Bump-stock bans are okay – for now. That was Justice Neil Gorsuch’s message on March 2, when the Supreme Court denied review for the ban. While agreeing with his colleagues that they should wait to consider a bump-stock case, Gorsuch laid out the problems with the ban in a public statement that proved to be another broadside against courts giving deference to executive agencies, all the while laying the foundation for a future reversal of the bump-stock ban.
Gorsuch v. Chevron
Three years ago, Liberty Nation discussed then-nominee Gorsuch’s distaste of the legal doctrine known as the Chevron deference, and now the justice has fired both barrels at the maxim. Under Chevron, if a regulatory law is not crystal clear, the implementing agency decides what it means and can change the decision at any time for any reason. That may be quite troublesome if a great deal of money is at stake. It’s an untenable assault on liberty if penal interests are.
The good justice himself has just made that case, saying:
“To make matters worse, the law before us carries the possibility of criminal sanctions. And, as the government itself may have recognized in offering its disclaimer, whatever else one thinks about Chevron, it has no role to play when liberty is at stake. Under our Constitution, ‘[o]nly the people’s elected representatives in the legislature are authorized to ‘make an act a crime.’”
Trump Bump-Stock Ban
On Dec. 26, 2018, the Trump administration declared bump-stocks illegal. In typical use, they replace a factory-equipped rifle stock and allow the user to fire more rapidly. How did the executive branch get the unilateral power to forbid them? As the plaintiff’s brief explains, it changed its “interpretation of the statutory term ‘machinegun’ as used in the National Firearms Act of 1934 (NFA) and the Gun Control Act of 1968 (GCA).” The “expanded definition had the express purpose of encompassing so-called bump-stocks under the definition of machinegun.”

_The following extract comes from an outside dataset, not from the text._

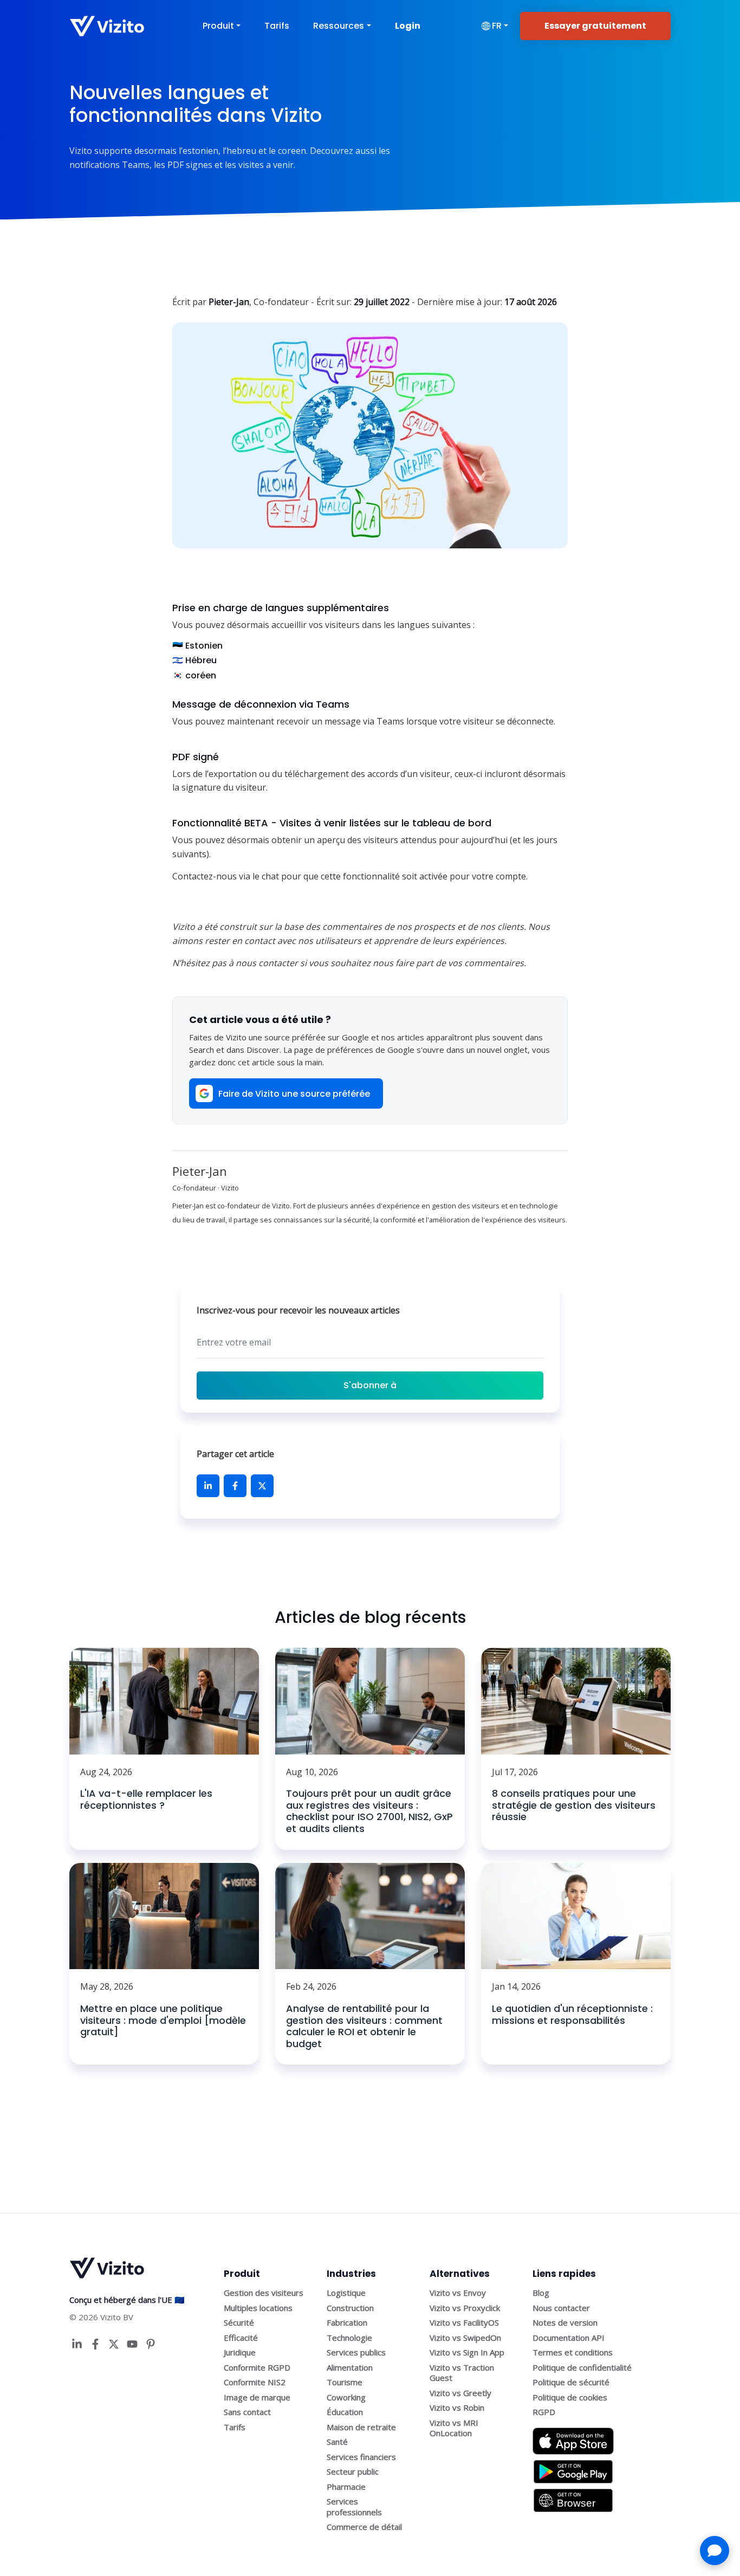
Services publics (356, 2352)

Gorsuch said, “The agency used to tell everyone that bump stocks don’t qualify as ‘machineguns.’ Now it says the opposite. The law hasn’t changed, only an agency’s interpretation of it.”
After the administration made the change, several people and groups sued, asking the federal court to stop enforcement of the new rule until the case was heard. That request was denied and then appealed, and that appeal was also denied by the D.C. Circuit Court of Appeals. So, they tried to get the Supreme Court to agree to stop enforcement of the rule until the case was tried. Now we will have to wait for the lower courts to rule, after which the Supreme Court may very well take the case in full.
The loss for Americans’ gun rights isn’t so great with this defeat, because there was no full case considered here in Guedes v. Bureau of Alcohol, Tobacco, Firearms, and Explosives. The suit now returns for trial in the District Court. This time it is accompanied by a memo from a Supreme Court justice, telling the lower court he is waiting and watching.